WHAT TO WORK ON =>
1. According to the news summary on hospital interpretation programs, how much does the Connecticut Health Foundation estimate hospitals in the state spend on interpretation services each year?
2. Transcribe the news summary on hospital interpretation programs, starting with "Hospitals in Connecticut, Oklahoma" and going on through "Connecticut and Oklahoma.".

[Opening PAGE EXCERPT section]

Hospitals in Connecticut, Oklahoma Seek To Address Language Barriers in Health Care Through Interpretation Programs
The following summarizes recent news coverage of language interpretation services at hospitals in Connecticut and Oklahoma.
- Connecticut: The Connecticut Department of Social Services has sent letters to state hospitals requesting information about each facility's use of interpretation services, the Connecticut Post reports. According to the Post, a "growing number of Connecticut hospitals are relying on certified medical interpreters ... to act as intermediaries, conveying critical patient information to doctors and vice versa." The state's request for information will help officials assess the need for the services, the Post reports. The Connecticut Health Foundation estimates that hospitals in the state spend about $4.7 million on interpretation services annually. Patricia Baker, executive director of the foundation, said the state's Medicaid program does not allow hospitals to bill for interpretation services, meaning that hospitals must absorb much of the cost. The Post featured Bridgeport Hospital in Bridgeport, Conn., which recently signed a five-year contract with Ohio-based Language Access Network to receive video-based interpretation services on demand in any foreign language, as well as sign language. According to the Post, "71 languages and an untold number of dialects are spoken" in the city, and more than 53,000 residents have limited English proficiency (Brown, Connecticut Post, 5/7).

[Closing PAGE EXCERPT section]
[Opening EXTRACTED INFORMATION section]

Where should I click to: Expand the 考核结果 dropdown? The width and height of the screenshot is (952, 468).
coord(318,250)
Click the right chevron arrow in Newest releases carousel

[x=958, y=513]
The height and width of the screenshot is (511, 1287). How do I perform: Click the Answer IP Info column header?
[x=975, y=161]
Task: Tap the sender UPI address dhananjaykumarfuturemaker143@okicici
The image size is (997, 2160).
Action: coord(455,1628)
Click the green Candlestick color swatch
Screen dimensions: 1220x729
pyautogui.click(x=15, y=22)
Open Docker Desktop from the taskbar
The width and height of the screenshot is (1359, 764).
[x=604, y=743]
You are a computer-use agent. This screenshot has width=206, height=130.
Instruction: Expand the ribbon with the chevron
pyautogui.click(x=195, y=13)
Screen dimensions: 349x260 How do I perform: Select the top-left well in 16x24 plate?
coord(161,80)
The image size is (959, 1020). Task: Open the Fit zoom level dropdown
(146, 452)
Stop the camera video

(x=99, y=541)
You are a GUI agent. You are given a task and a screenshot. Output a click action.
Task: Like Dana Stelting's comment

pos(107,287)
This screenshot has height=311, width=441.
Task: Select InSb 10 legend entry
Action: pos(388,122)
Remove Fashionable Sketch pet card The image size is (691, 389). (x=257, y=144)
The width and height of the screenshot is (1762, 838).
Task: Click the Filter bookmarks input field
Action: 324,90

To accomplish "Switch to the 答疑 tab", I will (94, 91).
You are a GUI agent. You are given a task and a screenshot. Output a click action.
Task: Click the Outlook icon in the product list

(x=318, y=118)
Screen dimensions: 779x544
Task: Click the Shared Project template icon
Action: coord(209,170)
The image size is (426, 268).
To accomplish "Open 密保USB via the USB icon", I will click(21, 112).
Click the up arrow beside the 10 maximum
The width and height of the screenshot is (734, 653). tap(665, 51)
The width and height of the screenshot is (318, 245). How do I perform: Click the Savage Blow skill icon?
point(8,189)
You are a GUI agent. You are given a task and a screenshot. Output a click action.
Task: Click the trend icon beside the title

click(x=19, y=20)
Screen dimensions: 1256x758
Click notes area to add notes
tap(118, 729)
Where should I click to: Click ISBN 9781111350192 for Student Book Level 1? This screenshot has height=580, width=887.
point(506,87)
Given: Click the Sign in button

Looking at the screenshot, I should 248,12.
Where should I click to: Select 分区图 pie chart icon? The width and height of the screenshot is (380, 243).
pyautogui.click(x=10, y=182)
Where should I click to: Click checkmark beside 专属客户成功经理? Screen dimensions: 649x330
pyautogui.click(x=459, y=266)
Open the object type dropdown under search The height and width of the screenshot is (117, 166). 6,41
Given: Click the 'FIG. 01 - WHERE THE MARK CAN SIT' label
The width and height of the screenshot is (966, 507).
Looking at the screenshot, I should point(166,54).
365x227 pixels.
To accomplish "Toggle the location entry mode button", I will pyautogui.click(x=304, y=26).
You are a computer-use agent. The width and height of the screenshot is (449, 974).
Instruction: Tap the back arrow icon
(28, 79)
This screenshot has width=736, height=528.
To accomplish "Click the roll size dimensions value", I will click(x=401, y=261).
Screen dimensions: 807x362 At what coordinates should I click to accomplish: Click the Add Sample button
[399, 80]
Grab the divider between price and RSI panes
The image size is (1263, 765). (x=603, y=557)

[Closing EXTRACTED INFORMATION section]

SET OF ANSWERS =>
1. About $4.7 million.

2.
Hospitals in Connecticut, Oklahoma Seek To Address Language Barriers in Health Care Through Interpretation Programs
The following summarizes recent news coverage of language interpretation services at hospitals in Connecticut and Oklahoma.